South Carolina’s death rate (7.1 per 100,000) was lower than the death rates not only in Maryland and Utah but also in Connecticut (7.7), the District of Columbia (8.4), Maine (7.6), New Mexico (8.5), Ohio (8.4), and Rhode Island (8.8). Again, all those states had lower opioid prescription rates, in some cases much lower. The same pattern holds true for Tennessee, Nevada, Oklahoma, and Oregon, all of which had lower death rates than states where fewer opioids were prescribed. The disparity is especially striking for Oregon, where the rate of deaths involving pain pills was just 3.5 per 100,000, lower than the rates in most states, even though Oregonians received more opioid prescriptions per capita than 29 states and D.C.

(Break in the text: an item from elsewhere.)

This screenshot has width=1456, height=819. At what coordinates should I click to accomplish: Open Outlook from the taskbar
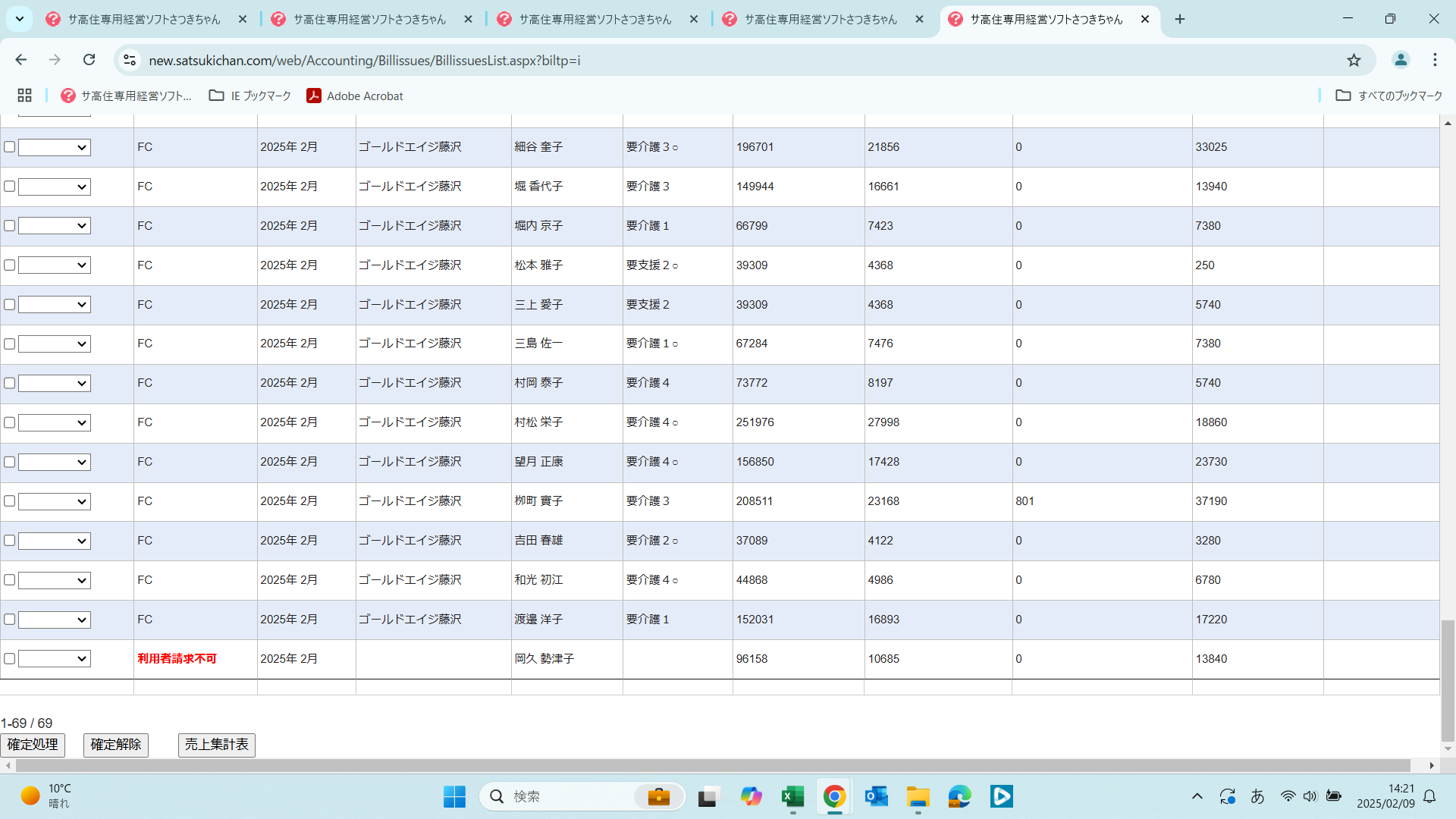876,796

The point is not that pain pill prescriptions have nothing to do with deaths involving pain pills. But other factors are clearly at work. How does Oregon manage to have such a low death rate even though it has a relatively high prescription rate? Why do Utah and Maryland, both of which have lower prescription rates, have death rates much higher than Oregon’s? The answers to such questions could point the way to policies more nuanced and effective than the blanket demand that doctors stop prescribing so many pain pills.